Task:
Lift out each line of the data that holds "agent".
-=-=-=-=-
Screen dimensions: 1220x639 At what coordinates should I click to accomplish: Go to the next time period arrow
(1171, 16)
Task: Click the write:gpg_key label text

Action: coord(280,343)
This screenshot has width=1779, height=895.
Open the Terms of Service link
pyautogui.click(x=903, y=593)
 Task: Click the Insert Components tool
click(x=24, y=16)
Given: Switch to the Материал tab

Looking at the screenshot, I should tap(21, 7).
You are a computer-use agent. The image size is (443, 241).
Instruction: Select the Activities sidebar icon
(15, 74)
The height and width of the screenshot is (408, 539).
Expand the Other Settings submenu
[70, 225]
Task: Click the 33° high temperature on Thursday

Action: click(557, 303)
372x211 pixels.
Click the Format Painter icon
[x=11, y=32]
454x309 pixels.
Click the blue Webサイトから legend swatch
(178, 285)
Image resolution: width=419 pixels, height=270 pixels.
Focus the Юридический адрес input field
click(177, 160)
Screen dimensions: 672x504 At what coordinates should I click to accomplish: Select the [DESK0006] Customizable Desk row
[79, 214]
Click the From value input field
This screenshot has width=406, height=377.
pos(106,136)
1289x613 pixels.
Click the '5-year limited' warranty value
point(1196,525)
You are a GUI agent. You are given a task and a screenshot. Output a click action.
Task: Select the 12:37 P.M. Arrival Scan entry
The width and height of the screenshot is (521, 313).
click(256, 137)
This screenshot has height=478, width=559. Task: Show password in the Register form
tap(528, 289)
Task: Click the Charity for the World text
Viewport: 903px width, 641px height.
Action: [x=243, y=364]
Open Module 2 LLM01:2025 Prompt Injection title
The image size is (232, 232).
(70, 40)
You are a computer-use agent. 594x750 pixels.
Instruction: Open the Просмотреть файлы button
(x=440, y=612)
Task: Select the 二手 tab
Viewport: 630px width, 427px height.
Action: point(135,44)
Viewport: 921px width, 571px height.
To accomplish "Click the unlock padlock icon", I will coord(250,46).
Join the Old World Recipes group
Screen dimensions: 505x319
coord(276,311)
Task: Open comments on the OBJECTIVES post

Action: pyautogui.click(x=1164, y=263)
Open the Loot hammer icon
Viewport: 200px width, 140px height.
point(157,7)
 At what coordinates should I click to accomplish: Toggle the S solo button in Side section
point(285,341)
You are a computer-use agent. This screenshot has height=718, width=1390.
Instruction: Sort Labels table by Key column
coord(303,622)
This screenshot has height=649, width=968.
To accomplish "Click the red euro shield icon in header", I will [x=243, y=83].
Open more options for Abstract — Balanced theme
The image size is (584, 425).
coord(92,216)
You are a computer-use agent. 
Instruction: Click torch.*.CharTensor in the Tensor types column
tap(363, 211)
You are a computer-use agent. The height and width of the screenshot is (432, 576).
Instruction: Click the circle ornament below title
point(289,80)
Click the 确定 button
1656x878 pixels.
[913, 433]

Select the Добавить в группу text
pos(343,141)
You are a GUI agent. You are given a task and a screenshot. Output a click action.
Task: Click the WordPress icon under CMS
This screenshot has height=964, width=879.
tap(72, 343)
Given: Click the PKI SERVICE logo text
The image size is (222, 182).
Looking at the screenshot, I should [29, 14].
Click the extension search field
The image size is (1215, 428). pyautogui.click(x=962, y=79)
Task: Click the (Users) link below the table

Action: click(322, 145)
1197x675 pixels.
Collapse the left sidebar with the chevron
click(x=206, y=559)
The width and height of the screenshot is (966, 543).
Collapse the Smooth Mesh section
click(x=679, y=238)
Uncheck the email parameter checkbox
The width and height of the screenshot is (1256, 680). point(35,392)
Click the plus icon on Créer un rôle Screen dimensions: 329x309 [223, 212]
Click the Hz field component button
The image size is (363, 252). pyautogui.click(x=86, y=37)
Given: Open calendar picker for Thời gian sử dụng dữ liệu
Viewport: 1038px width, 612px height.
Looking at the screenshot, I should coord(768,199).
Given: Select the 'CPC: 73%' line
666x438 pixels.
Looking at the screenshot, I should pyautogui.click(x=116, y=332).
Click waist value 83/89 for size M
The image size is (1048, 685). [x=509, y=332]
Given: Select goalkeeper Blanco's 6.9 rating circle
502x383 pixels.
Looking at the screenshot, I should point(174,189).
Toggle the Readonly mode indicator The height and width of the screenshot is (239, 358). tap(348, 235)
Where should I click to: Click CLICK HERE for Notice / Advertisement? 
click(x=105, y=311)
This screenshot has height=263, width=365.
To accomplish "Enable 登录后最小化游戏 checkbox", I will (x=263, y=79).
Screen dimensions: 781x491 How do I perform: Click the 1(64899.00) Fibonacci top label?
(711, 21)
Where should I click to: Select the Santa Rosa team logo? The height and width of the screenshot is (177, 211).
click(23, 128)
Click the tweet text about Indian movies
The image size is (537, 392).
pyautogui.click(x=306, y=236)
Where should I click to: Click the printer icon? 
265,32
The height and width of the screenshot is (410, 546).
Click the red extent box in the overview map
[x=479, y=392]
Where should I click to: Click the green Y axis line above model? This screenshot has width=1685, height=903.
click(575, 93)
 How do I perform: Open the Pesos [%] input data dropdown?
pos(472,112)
-=-=-=-=-
Answer to the exercise:
You are a computer-use agent. The image size is (443, 241).
You are a GUI agent. You are given a task and a screenshot. Output a click action.
You are a computer-use agent. 594x750 pixels.
You are a computer-use agent. This screenshot has height=718, width=1390.
You are a computer-use agent. 
You are a computer-use agent. The height and width of the screenshot is (432, 576).
You are a GUI agent. You are given a task and a screenshot. Output a click action.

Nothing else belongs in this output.